La sociologue antimilitariste et pacifiste était pourtant prête à faire de la prison, mais à condition qu’elle soit jugée sur ses propres actions.« Par exemple, j’ai écrit un livre sur la construction de la masculinité dans le service militaire turc, alors qu’en Turquie, il est interdit de critiquer l’armée (c’est même inscrit dans la Constitution – ndlr). Moi j’ai critiqué ouvertement le service militaire, mais ils ne m’ont jamais condamnée sur ce que j’ai écrit ou réellement fait. Ils doivent se dire que s’ils condamnent ce livre, je serai encore plus populaire… »
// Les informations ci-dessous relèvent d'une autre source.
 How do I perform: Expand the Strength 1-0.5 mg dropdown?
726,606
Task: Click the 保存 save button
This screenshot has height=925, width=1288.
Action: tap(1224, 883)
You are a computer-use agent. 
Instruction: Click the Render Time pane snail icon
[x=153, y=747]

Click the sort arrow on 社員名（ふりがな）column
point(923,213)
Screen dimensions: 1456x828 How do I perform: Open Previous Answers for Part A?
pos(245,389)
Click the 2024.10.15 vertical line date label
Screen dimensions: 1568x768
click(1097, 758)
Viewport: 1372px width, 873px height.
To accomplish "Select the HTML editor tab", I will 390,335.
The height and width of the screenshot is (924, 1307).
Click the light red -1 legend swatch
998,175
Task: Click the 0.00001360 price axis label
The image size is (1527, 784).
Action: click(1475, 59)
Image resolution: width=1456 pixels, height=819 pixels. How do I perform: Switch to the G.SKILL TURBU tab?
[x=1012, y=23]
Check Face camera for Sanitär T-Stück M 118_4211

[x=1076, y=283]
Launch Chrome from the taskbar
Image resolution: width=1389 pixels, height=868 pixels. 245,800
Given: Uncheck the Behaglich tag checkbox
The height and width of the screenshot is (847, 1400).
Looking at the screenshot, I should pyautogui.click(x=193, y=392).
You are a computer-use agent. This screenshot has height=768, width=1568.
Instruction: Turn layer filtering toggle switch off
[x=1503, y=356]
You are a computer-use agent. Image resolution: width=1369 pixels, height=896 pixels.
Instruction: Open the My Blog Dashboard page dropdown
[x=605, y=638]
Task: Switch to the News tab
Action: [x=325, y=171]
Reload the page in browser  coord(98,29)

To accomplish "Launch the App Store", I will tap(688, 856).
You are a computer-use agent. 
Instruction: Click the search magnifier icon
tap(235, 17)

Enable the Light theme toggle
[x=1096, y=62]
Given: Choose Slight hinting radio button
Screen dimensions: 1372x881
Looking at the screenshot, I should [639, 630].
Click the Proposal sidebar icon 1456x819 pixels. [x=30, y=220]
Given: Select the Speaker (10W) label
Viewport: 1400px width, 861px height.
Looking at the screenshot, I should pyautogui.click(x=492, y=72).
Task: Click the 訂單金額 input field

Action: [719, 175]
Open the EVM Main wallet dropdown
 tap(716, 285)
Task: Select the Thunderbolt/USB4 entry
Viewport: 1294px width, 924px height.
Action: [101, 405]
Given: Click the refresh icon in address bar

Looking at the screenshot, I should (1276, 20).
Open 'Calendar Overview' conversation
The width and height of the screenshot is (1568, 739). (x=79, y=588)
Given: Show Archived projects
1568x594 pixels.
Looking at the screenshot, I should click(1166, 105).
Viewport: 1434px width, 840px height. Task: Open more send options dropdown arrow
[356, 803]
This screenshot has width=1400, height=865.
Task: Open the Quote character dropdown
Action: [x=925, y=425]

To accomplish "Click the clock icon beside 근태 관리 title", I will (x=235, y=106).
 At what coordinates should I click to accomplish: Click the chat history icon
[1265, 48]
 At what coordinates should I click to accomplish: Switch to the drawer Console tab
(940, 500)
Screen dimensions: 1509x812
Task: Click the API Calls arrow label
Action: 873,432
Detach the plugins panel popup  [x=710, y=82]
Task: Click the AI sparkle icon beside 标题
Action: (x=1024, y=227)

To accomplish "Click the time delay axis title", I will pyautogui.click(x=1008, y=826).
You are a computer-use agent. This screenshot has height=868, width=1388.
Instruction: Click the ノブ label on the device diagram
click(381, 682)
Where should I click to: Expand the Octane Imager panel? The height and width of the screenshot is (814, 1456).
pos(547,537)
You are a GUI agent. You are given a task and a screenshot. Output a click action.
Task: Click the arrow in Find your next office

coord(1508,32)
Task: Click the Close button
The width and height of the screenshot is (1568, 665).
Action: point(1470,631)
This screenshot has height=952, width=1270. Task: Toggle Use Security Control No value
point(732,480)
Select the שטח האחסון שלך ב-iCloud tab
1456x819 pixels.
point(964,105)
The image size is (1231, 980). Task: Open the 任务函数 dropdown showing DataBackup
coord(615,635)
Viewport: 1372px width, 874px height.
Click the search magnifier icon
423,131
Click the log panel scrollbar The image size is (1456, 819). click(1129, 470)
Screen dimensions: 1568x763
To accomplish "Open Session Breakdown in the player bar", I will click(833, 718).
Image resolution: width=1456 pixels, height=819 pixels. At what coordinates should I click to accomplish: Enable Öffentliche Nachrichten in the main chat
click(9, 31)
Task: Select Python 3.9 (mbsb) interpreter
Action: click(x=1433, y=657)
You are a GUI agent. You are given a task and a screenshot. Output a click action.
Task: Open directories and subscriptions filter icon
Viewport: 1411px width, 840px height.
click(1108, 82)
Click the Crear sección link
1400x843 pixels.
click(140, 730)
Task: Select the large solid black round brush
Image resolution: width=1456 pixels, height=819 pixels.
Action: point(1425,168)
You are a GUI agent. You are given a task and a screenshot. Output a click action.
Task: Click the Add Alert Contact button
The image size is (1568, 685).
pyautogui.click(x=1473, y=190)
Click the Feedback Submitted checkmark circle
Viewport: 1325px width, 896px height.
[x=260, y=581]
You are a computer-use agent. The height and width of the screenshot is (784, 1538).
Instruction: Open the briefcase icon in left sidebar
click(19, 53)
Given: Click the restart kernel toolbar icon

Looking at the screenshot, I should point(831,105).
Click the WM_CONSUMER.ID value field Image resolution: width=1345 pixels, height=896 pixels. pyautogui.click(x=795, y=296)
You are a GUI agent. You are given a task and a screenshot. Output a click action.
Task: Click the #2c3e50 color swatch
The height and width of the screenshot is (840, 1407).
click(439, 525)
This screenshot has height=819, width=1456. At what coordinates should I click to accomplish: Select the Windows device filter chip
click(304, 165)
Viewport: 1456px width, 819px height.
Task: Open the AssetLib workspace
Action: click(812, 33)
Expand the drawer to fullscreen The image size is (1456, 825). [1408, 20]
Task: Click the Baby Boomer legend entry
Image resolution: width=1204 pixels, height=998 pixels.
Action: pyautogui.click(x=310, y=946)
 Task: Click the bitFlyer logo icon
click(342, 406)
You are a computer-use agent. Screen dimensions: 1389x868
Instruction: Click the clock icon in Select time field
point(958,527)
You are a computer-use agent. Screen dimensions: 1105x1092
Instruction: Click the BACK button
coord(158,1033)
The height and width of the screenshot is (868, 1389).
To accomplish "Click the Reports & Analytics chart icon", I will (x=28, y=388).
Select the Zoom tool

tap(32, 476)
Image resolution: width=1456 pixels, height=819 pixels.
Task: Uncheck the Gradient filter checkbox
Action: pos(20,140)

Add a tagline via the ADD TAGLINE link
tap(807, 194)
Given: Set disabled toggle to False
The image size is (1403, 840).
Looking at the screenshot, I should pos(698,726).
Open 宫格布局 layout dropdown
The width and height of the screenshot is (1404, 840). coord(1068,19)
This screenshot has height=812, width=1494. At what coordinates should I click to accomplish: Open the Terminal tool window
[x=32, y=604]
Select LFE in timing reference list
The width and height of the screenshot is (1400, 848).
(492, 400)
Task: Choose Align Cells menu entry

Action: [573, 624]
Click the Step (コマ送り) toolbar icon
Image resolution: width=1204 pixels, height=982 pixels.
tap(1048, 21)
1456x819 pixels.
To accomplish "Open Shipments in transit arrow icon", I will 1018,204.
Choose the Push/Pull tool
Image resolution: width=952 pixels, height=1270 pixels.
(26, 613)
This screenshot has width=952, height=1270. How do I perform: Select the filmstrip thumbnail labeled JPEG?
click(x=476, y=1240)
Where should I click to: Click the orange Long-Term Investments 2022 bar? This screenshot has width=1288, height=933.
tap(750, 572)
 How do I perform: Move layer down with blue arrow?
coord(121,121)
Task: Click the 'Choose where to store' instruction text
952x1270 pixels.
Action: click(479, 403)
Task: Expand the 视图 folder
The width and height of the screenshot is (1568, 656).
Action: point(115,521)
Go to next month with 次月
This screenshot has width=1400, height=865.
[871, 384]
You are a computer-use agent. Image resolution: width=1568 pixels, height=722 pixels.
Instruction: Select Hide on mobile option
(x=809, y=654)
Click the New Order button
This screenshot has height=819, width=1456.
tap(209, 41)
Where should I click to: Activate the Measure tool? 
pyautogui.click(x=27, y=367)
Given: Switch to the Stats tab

Ils m’ont choisie comme symbole
Pour Etienne Copeaux, auteur de plusieurs ouvrages sur le sujet et animateur d’un blog consacré à l’actualité turque, l’existence de « l’Etat profond » ne fait aucun doute. « Depuis cinquante ans, nous avons eu une alternance de gouvernements, de centre-gauche, de droite, militaire et islamo-conservateur, et quelque soit le gouvernement et le parti au pouvoir, il reste des facteurs de permanence dans la répression, la censure, les arrestations et la torture. La nature de cette répression, qui elle vise et quelles méthodes elle utilise, voilà ce qui fait l’unité de ces cinquante dernières années ».
En arrivant au pouvoir en 2002, le Parti pour la justice et le développement (AKP) avait pourtant essayé de s’attaquer à cet Etat dans l’Etat, entrainant l’espoir de nombreux intellectuels turcs. Il avait par exemple limité les pouvoirs du conseil de sécurité nationale turc (le MGK), un conseil de militaires qui imposait tous les mois aux ministres et au président du conseil son propre ordre du jour. Autre avancée marquante, en 2007, une centaine d’officiers supérieurs et de généraux avaient été jugés, suspectés d’avoir fomenté un complot contre le gouvernement. Comme s’il était naturel, l’Etat profond revient au galop, « et l'AKP a fini par s'en accommoder, voire même, en faire un allié pour consolider son pouvoir absolu » précise Reynald Beaufort, l'animateur du site internet Turquie européenne.